• **The task**
Print, word for word, the line containing "You are a computer-use agent. The" and all lines beneath it to the end of the entries below. Pictures do not belong in the copy.

*** Opening Extracted entries ***

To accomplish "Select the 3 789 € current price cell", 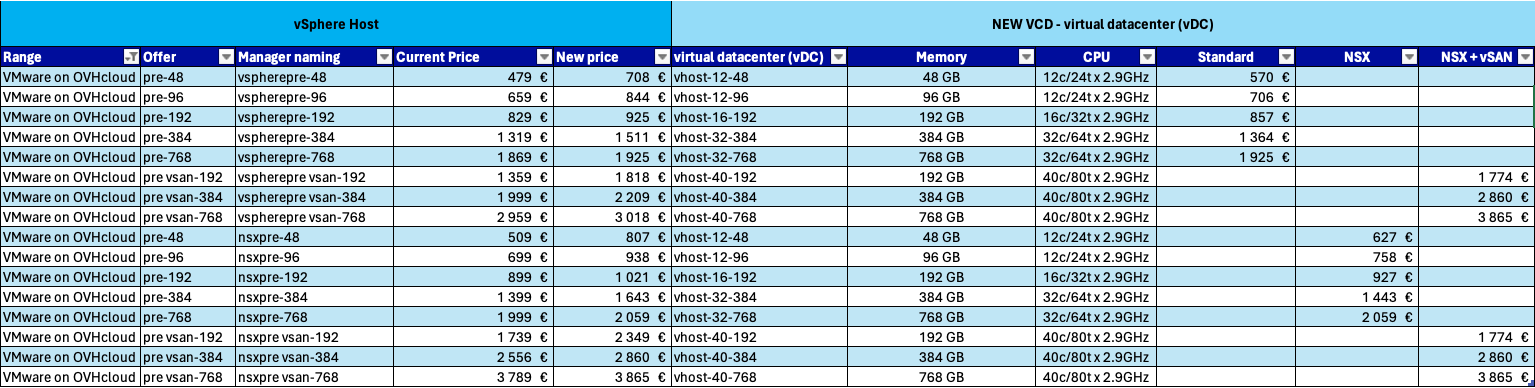I will 472,378.
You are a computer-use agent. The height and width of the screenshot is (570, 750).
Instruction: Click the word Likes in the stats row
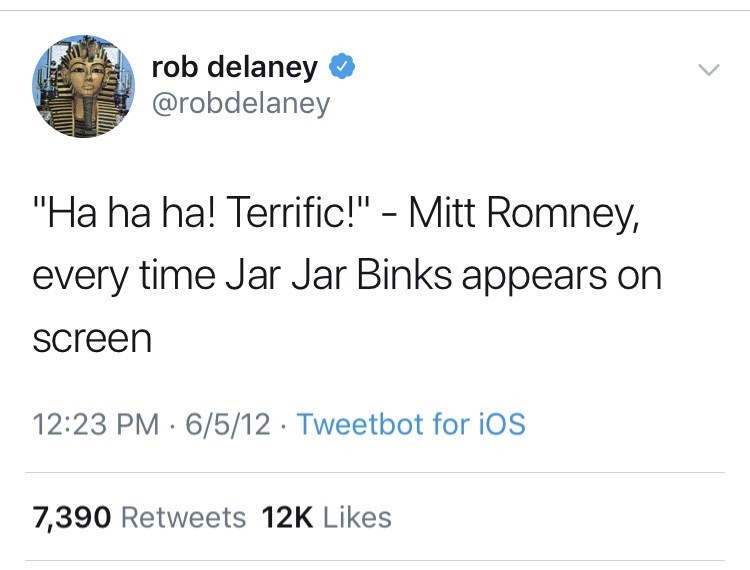(358, 517)
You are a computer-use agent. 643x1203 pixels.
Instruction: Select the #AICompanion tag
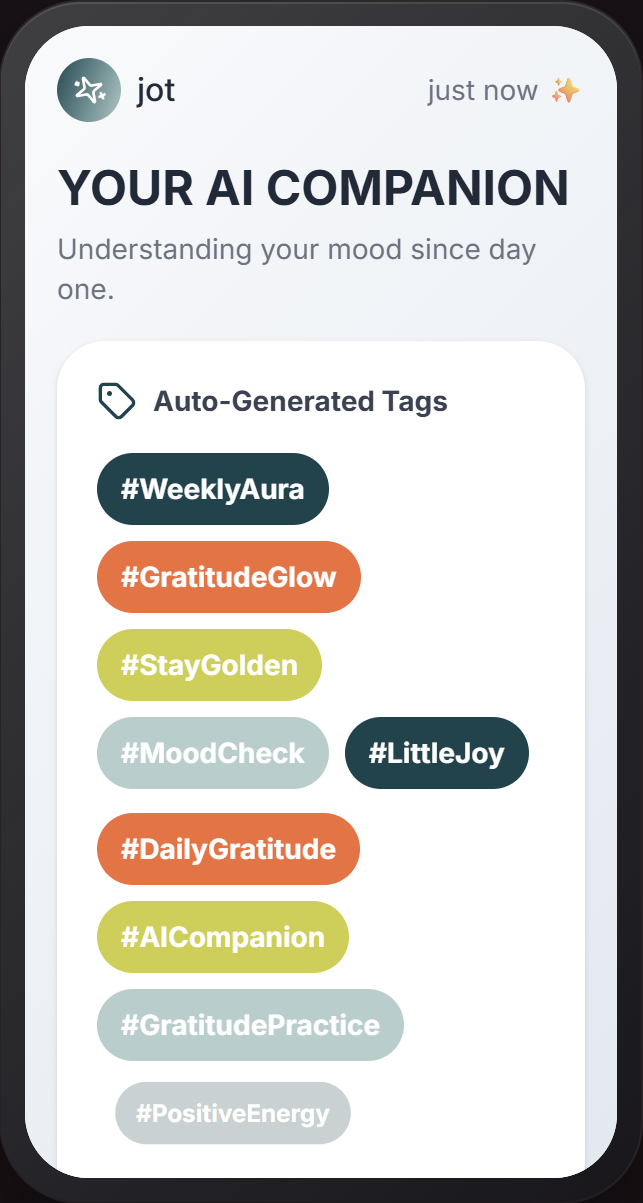(222, 937)
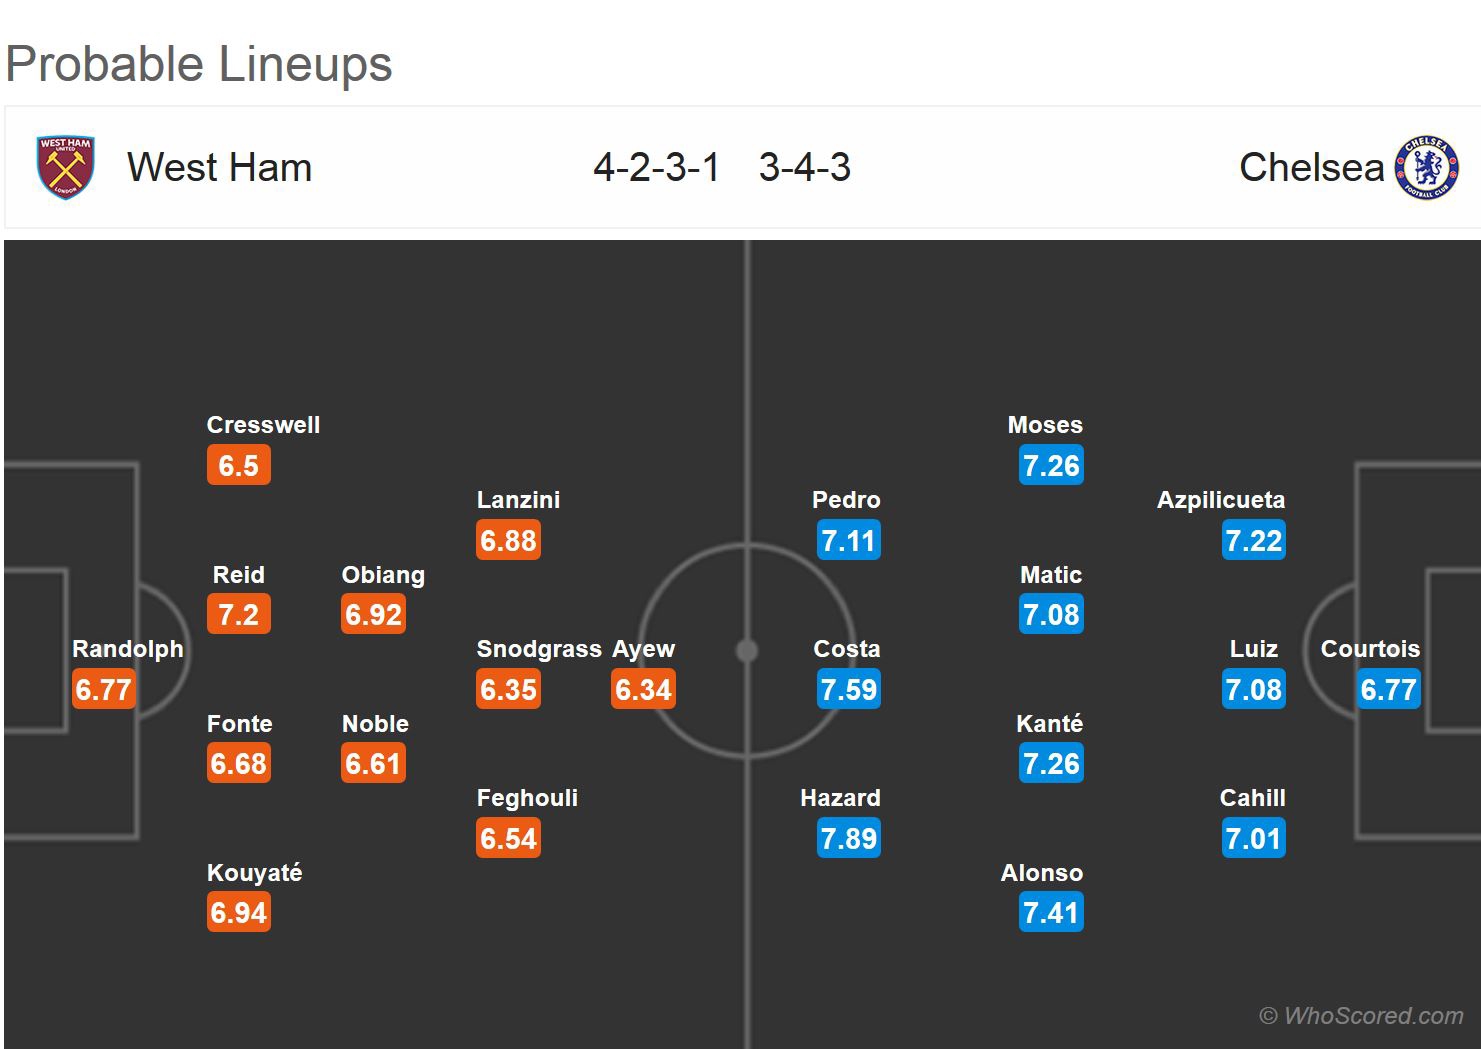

*** Closing Extracted entries ***

• **Answer to the problem**
You are a computer-use agent. The height and width of the screenshot is (570, 750).
Instruction: Click the word Likes in the stats row
(358, 517)
You are a computer-use agent. 643x1203 pixels.
Instruction: Select the #AICompanion tag
(222, 937)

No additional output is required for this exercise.